* Exercise requirements
Which lines of the listing run from the line containing "Task: Click the search magnifying glass icon" through the line containing "Action: pyautogui.click(x=428, y=669)"? Give only those lines as a numbered list, leaving out any blank lines.

Records from a pointing dataset

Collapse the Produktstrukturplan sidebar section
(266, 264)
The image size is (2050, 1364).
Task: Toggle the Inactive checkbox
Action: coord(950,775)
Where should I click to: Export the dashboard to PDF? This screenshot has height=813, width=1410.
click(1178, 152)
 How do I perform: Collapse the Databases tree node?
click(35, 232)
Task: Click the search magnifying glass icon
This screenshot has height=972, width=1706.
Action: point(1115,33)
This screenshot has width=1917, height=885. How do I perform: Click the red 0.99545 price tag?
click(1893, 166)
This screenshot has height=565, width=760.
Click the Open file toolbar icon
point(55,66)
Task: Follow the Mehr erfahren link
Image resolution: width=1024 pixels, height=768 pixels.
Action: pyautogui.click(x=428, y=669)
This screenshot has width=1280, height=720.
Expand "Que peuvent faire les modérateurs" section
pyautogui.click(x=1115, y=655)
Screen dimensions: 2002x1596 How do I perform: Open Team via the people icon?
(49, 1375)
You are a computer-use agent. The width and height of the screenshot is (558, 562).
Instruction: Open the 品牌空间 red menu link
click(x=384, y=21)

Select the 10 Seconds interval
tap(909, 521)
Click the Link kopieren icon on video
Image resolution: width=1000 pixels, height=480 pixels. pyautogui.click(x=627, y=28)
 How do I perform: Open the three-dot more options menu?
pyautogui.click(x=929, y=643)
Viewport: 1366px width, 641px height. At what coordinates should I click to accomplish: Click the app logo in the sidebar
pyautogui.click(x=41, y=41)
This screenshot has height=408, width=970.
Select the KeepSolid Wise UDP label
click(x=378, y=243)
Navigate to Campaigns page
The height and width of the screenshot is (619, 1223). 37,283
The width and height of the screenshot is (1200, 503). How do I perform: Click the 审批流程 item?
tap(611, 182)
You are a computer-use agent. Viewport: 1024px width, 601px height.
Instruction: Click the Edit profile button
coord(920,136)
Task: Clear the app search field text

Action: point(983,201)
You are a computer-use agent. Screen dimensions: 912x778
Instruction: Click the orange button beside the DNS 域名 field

* Result of this task
1. Task: Click the search magnifying glass icon
2. This screenshot has height=972, width=1706.
3. Action: point(1115,33)
4. This screenshot has width=1917, height=885. How do I perform: Click the red 0.99545 price tag?
5. click(1893, 166)
6. This screenshot has height=565, width=760.
7. Click the Open file toolbar icon
8. point(55,66)
9. Task: Follow the Mehr erfahren link
10. Image resolution: width=1024 pixels, height=768 pixels.
11. Action: pyautogui.click(x=428, y=669)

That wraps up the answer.